Home Read Classic Album Review: BR549 | Tangled In The Pines

Classic Album Review: BR549 | Tangled In The Pines

The reformed Nashville vets tone down the hijinks for respectable roots-rock.

This came out in 2004 – or at least that’s when I got it. Here’s what I said about it back then (with some minor editing):

 


You have to hand it to BR549.

After a decade of touring, a mittful of commercially ignored discs and — most critically — the loss of two original members, lotsa bands would have called it a day. But not these blue-collar Nashville hillbilles. They just keep twanging away in semi-obscurity, making some of the catchiest roots-rock that never caught on.
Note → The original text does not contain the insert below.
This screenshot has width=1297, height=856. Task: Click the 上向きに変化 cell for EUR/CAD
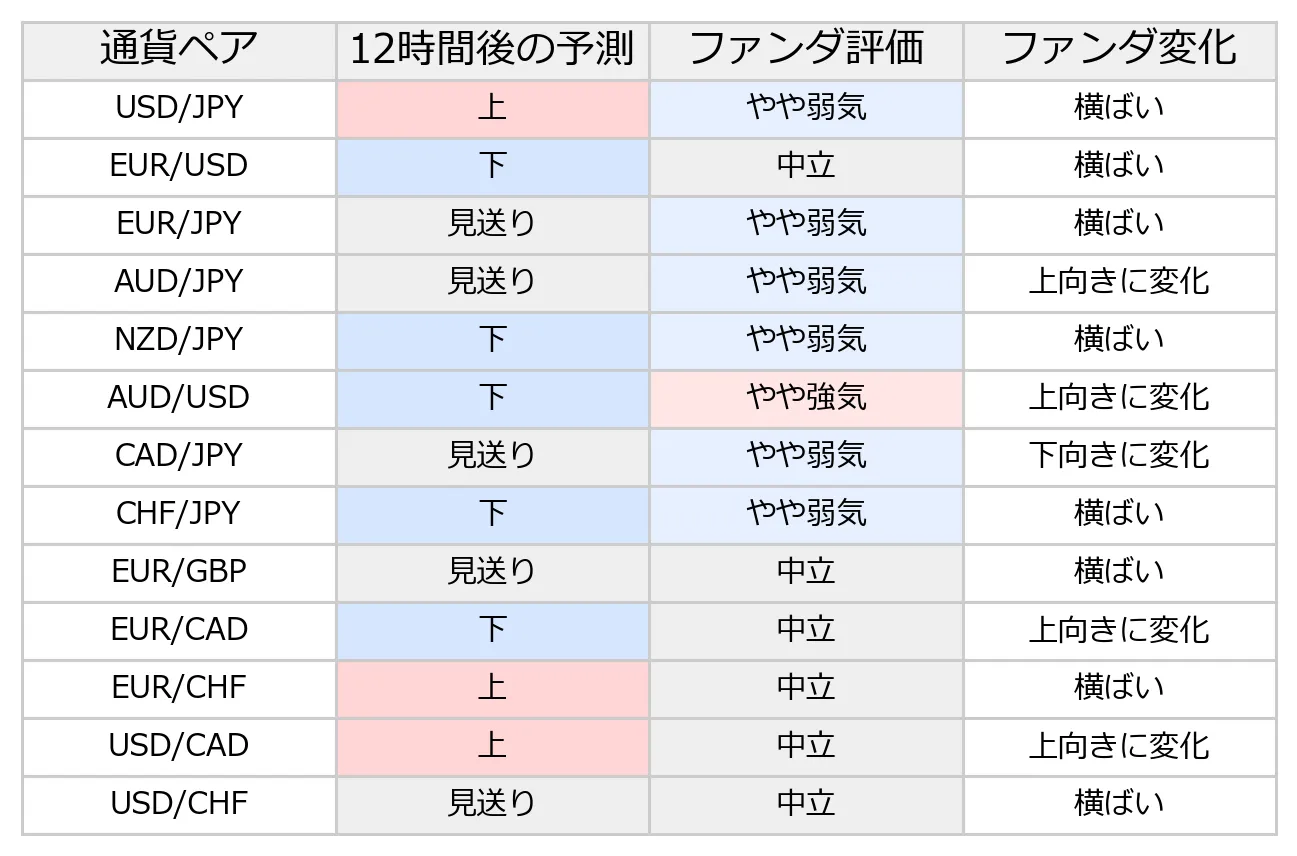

Tangled In The Pines, their seventh release, picks up the trail blazed on 2001’s This Is BR549, which found them toning down the kitschy ditties accessible alt-country and raucous roots-rock.

This is not necessarily a bad thing. On a cut-by-cut basis, this is one of the band’s strongest and most varied discs, featuring bits of Mavericks-style craftsmanship (That’s What I Get, co-penned by none other than Raul Malo), California country-rock (I’m All Right), Blasters pinky-finger guitar choogle (Ain’t Got Time) and field-holler blues (Run A Mile) to go with the zippy rockabilly (No Train to Memphis) and jangly honkytonk (When I Come Home). Still, next to the unbridled hijinks of their old days, Tangled In The Pines is almost a bid for respectability — which is a pretty bold move for a band named after a Hee-Haw sketch.